Once that the model has been trained we can test it doing some predictions with our test data.

prediction = model.predict(X_test)

# print the accuracy of the model
from sklearn import metrics
print("accuracy = " , metrics.accuracy_score(y_test, prediction))
accuracy = 0.7466755319148937

Our simple model has a 75% accuracy, not bad!. However, when dealing with classification models, the accuracy it not enough to evaluate the performance of it. Imagine that we are developing a model to predict something that has very low occurrence, say 1%. We can train a model that always fails in predicting that specific event, and it will still have a 99% accuracy because it will be wrong only 1% of the times. So to make a better evaluation of our model, we will introduce 4 new metrics, sensitivity, specificity, precision and F1.

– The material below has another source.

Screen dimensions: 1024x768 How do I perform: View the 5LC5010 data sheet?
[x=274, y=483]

sensitivity = \frac{TP}{TP + TN}

specificity = \frac{TN}{TN + FP}

Precision = \frac{TP}{TP + FP}

F1 = \frac{Precision*Sensitivity}{Precision + Sensitivity}

Where TP, TN, FP and FN stands for True Positive, True Negative, False Positive and False Negative respectively . Sensitivity is the ratio between how much were correctly identified as positive to how much were actually positive. Specifity is the ratio between how much were correctly classified as negative to how much was actually negative. Precision is how much were classified as positive out of all positive and finally F1 is the harmonic mean of precision and sensitivity. This final score is a measure of performance of the model’s classification ability and is considered the best indicator of such.

To calculate these metrics we need to obtaining the confusion matrix wich is a table with two rows and two columns that reports the number of FP, TP, FN and TN.

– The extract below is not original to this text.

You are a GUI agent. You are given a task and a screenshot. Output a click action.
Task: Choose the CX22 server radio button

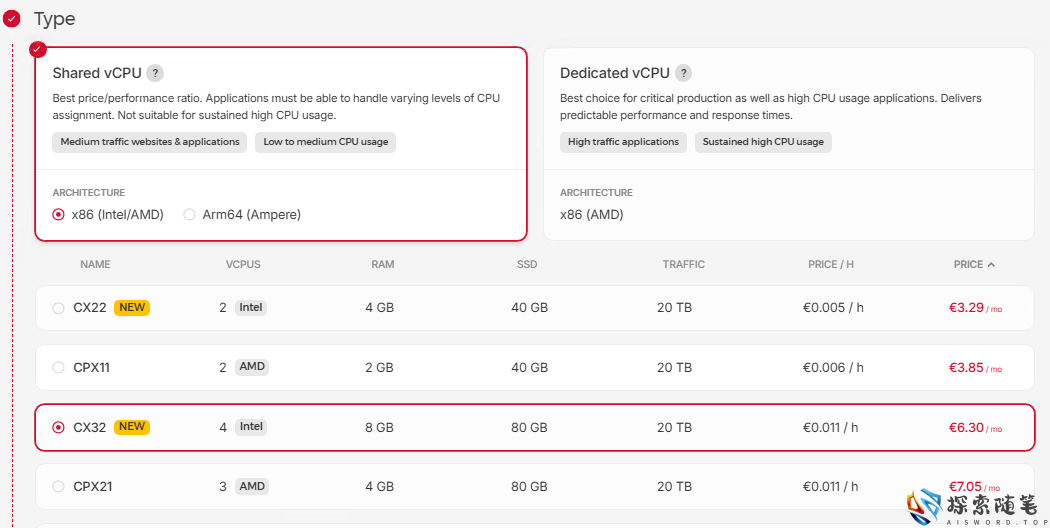point(58,308)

TN, FP, FN, TP = metrics.confusion_matrix(y_test, prediction_rf).ravel()
Sensitivity =  TP / (TP + FN)
print('Sensitivity = ', Sensitivity)
Specificity = TN / (TN + FP)
print('Specificity = ', Specificity)
Precision = TP / (TP + FP)
print('Precision = ', Precision)
F1 = 2 * (Precision * Sensitivity) / (Precision + Sensitivity)
print('F1 = ', F1)
Sensitivity =  0.6497764530551415
Specificity =  0.8224513172966781
Precision =  0.7377326565143824
F1 =  0.6909667194928685

From these metrics we can see that the sensitivity is not as high as the specificity, this means that our model is not as good predicting non churn users as it is predicting churn user, luckily, this is the main goal of our model. Finally the F1 score which is a balance between the precision and sensitivity, is good enough for a first run. Whenever we are facing a classification problem, this is the score we want to maximize in order to improve our model.

Another important result is the relevance of the variables we used to build the model. When higher the value of relevance is, means that it has a stronger correlation with the value we want to predict.

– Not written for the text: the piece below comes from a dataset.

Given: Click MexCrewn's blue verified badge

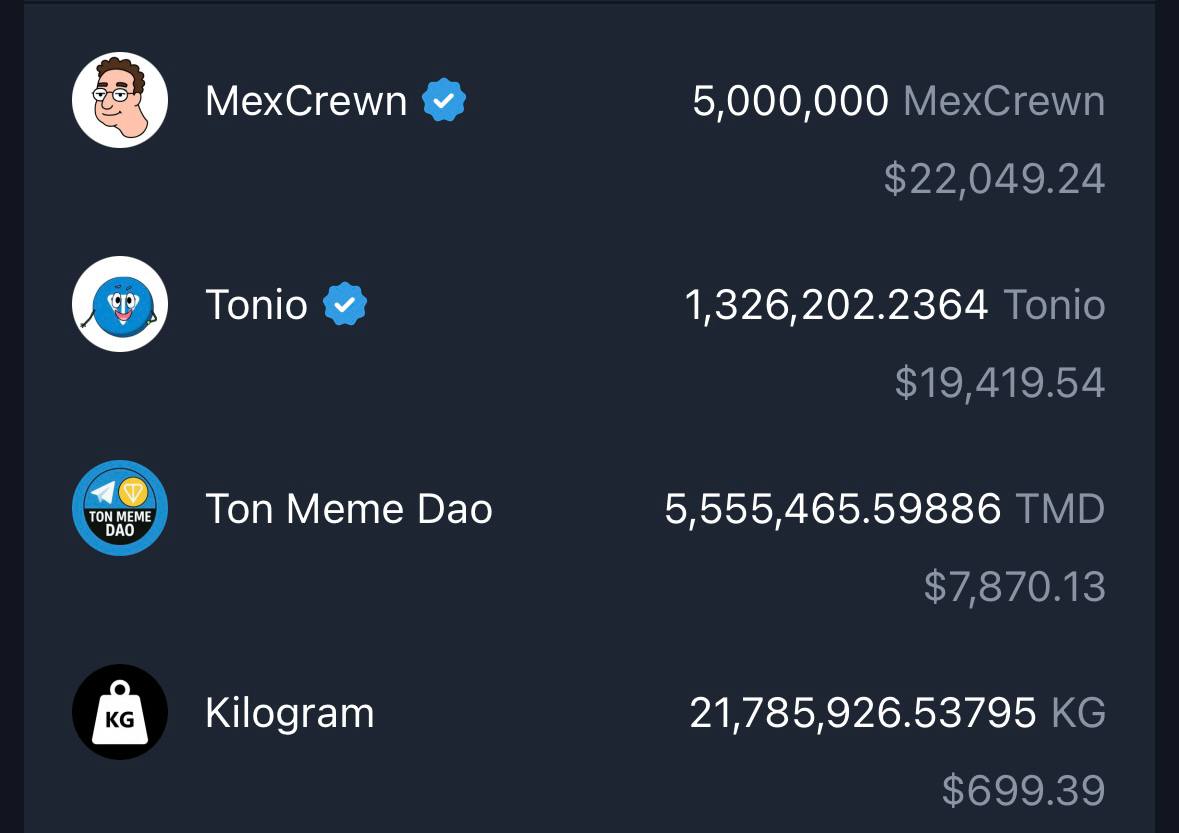Looking at the screenshot, I should point(444,100).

weights = pd.Series(model_rf.feature_importances_,
                    index=X.columns.values)
weights.sort_values(ascending = False)
active_days    0.369124
conversion     0.315415
n_videos       0.223105
n_prizes       0.092356
dtype: float64

In our case, active_days and conversion are the most relevant features then we have n_videos and finally we see that n_prizes has a low correlation. Very low correlation values can sometimes lower the accuracy if our model, so is always important to check weather if all the variables we are considering are important or if we should remove some of them.

What’s next?

So we finally did it, we built a simple model to predict users that are likely to churn. Now what? Well, we can go on and try to improve it, is unlikely that we get the best version of the model in the first run. So we should try to maximize the F1 value.

How do we maximize it? There are multiples approaches we can take: for starters we can try other models or even test the same Random Forest but with different parameters. Perhaps the variables that we are processing are not the most representatives meaning they have a low correlation with the fact that a user is leaving or not.

Once that we are sure of our results and the performance of our model, we should report to the results, talk with you teammates to start planning strategist to retain the users, in this cases the high correlation variables are very important, since it can provide lots of clues about why the users are leaving or in what we should focus to retain them.